> _ASSIGNED TASK_: An exact repetition of all the entries that follow is required.
(SOURCE MATERIAL begins)
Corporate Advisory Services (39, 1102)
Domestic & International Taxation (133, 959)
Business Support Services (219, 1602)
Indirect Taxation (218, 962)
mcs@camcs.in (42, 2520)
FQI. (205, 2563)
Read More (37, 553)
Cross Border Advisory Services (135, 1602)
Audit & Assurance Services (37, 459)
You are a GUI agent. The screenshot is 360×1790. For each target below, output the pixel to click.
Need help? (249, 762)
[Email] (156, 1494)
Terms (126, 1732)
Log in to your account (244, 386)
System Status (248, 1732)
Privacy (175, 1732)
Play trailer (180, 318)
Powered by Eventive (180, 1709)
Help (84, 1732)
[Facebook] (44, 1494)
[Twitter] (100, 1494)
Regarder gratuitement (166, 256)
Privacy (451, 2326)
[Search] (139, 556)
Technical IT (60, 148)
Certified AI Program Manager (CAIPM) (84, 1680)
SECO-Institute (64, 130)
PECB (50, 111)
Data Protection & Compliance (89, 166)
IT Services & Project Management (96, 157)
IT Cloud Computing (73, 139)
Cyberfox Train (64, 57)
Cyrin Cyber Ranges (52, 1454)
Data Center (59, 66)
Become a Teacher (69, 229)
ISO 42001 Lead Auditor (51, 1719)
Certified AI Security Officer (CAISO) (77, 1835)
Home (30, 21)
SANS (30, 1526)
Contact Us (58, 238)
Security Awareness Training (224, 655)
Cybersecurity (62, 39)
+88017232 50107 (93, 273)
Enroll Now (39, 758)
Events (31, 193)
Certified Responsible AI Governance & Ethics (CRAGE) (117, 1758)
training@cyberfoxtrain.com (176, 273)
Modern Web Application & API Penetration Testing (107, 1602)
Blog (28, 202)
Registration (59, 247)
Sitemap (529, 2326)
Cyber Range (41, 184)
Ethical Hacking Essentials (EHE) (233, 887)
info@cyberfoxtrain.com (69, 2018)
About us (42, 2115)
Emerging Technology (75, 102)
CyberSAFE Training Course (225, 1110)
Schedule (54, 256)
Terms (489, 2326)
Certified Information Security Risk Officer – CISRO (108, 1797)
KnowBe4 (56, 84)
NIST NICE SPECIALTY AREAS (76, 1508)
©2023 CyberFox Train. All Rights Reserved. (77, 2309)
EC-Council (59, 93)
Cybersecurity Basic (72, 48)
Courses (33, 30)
(SOURCE MATERIAL ends)
> _WORKED SOLUTION_:
Corporate Advisory Services (39, 1102)
Domestic & International Taxation (133, 959)
Business Support Services (219, 1602)
Indirect Taxation (218, 962)
mcs@camcs.in (42, 2520)
FQI. (205, 2563)
Read More (37, 553)
Cross Border Advisory Services (135, 1602)
Audit & Assurance Services (37, 459)
You are a GUI agent. The screenshot is 360×1790. For each target below, output the pixel to click.
Need help? (249, 762)
[Email] (156, 1494)
Terms (126, 1732)
Log in to your account (244, 386)
System Status (248, 1732)
Privacy (175, 1732)
Play trailer (180, 318)
Powered by Eventive (180, 1709)
Help (84, 1732)
[Facebook] (44, 1494)
[Twitter] (100, 1494)
Regarder gratuitement (166, 256)
Privacy (451, 2326)
[Search] (139, 556)
Technical IT (60, 148)
Certified AI Program Manager (CAIPM) (84, 1680)
SECO-Institute (64, 130)
PECB (50, 111)
Data Protection & Compliance (89, 166)
IT Services & Project Management (96, 157)
IT Cloud Computing (73, 139)
Cyberfox Train (64, 57)
Cyrin Cyber Ranges (52, 1454)
Data Center (59, 66)
Become a Teacher (69, 229)
ISO 42001 Lead Auditor (51, 1719)
Certified AI Security Officer (CAISO) (77, 1835)
Home (30, 21)
SANS (30, 1526)
Contact Us (58, 238)
Security Awareness Training (224, 655)
Cybersecurity (62, 39)
+88017232 50107 (93, 273)
Enroll Now (39, 758)
Events (31, 193)
Certified Responsible AI Governance & Ethics (CRAGE) (117, 1758)
training@cyberfoxtrain.com (176, 273)
Modern Web Application & API Penetration Testing (107, 1602)
Blog (28, 202)
Registration (59, 247)
Sitemap (529, 2326)
Cyber Range (41, 184)
Ethical Hacking Essentials (EHE) (233, 887)
info@cyberfoxtrain.com (69, 2018)
About us (42, 2115)
Emerging Technology (75, 102)
CyberSAFE Training Course (225, 1110)
Schedule (54, 256)
Terms (489, 2326)
Certified Information Security Risk Officer – CISRO (108, 1797)
KnowBe4 (56, 84)
NIST NICE SPECIALTY AREAS (76, 1508)
©2023 CyberFox Train. All Rights Reserved. (77, 2309)
EC-Council (59, 93)
Cybersecurity Basic (72, 48)
Courses (33, 30)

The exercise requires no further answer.